On top of that, Moses is eight years older, feckless and unreliable, at one point leaving her alone on a roof all night.

He steals drugs from Milla's parents, who suspect he is using her for access to pills but put up with his presence to keep their daughter happy.

Babyteeth director Shannon Murphy
Babyteeth director Shannon Murphy Babyteeth director Shannon Murphy

"I'm not into over-sentimentalising things because I don't think that is how many of us respond in crisis situations," Murphy says.

"It was so important to keep it as naturalistic and alive and real as possible and also to really honour how intelligent teenagers are and how much they can hold their own space and give them the authority that they have in real life and deserve."

Asked if she wanted to distance herself from other films that could possibly be compared to it, she replied: "I think distance myself is a really good way to put it.

"I'm definitely not into teen cancer dramas as a genre that I genuinely like to devour myself, but I think that is mainly because like anything the tricky thing about film is any time you describe it, it just falls into a cliche of a genre of a film that you've seen before.

"And this is just the most impossible film to describe well.

"That is what drew everyone to make this film, because it is unlike anything you've seen and yet it's got so many elements that you've seen before.

"In a million years if you told me I was going to direct a teen cancer coming-of-age film I would just absolutely tell you I'm not going to bother reading it.

"But Rita always said it's a story about a girl who has cancer as much as it is about a girl who plays the violin, those are not the elements that we focused on, because someone is not just defined by their illness.

"There is so much more to them than that and young people who do have cancer, they don't want to be defined by that, so it was important to honour that person's experience."

But that does not mean it was not an arduous and emotional experience for 21-year-old actress Scanlen, who was most recently seen as another fatally ill teenager, the sickly Beth, in Greta Gerwig's Little Women.

"It was a very emotional experience, the whole making of the film," she admits.

"Whilst we had a lot of fun and there was a lot of laughter on set, there were days on set where none of us could keep it together, and those who were sitting behind the monitor trying to be quiet really struggled to do so because some scenes were just so painful to watch and to act."

> _Data records_
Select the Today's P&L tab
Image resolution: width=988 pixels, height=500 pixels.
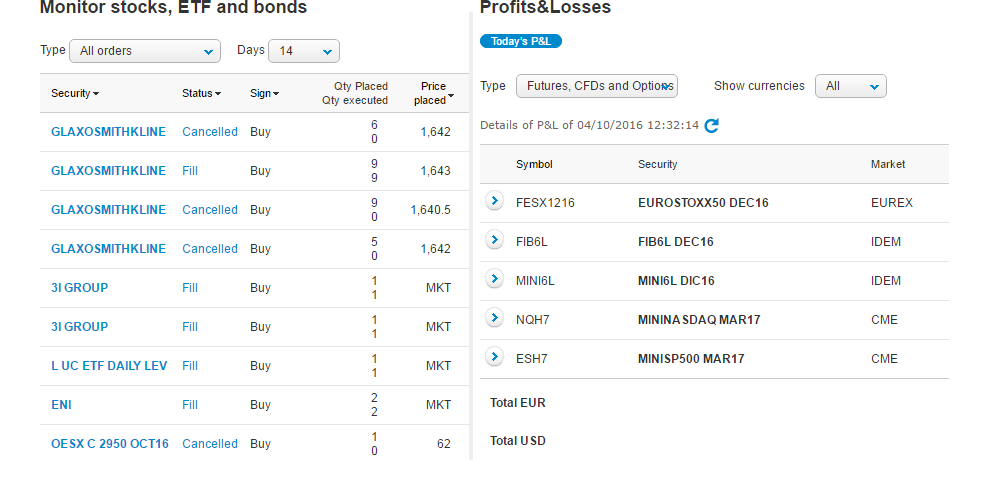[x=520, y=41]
==
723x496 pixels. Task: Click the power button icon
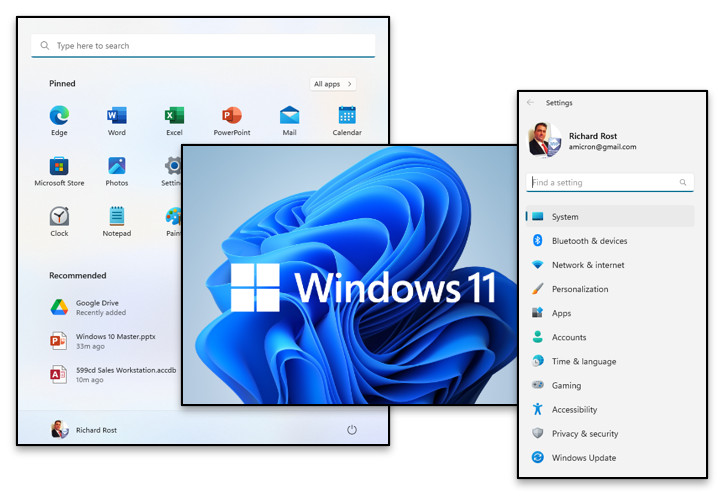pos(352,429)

> _Exercises to complete_
• a. In the Babyteeth article, who is the film's director?
• b. In the Babyteeth article, rewrite the part that opens with the words "Asked if she" and closes with "to describe well.", substituting "stereotype" for "cliche".

> _Answers to the tasks_
• a. Shannon Murphy

• b.
Asked if she wanted to distance herself from other films that could possibly be compared to it, she replied: "I think distance myself is a really good way to put it.

"I'm definitely not into teen cancer dramas as a genre that I genuinely like to devour myself, but I think that is mainly because like anything the tricky thing about film is any time you describe it, it just falls into a stereotype of a genre of a film that you've seen before.

"And this is just the most impossible film to describe well.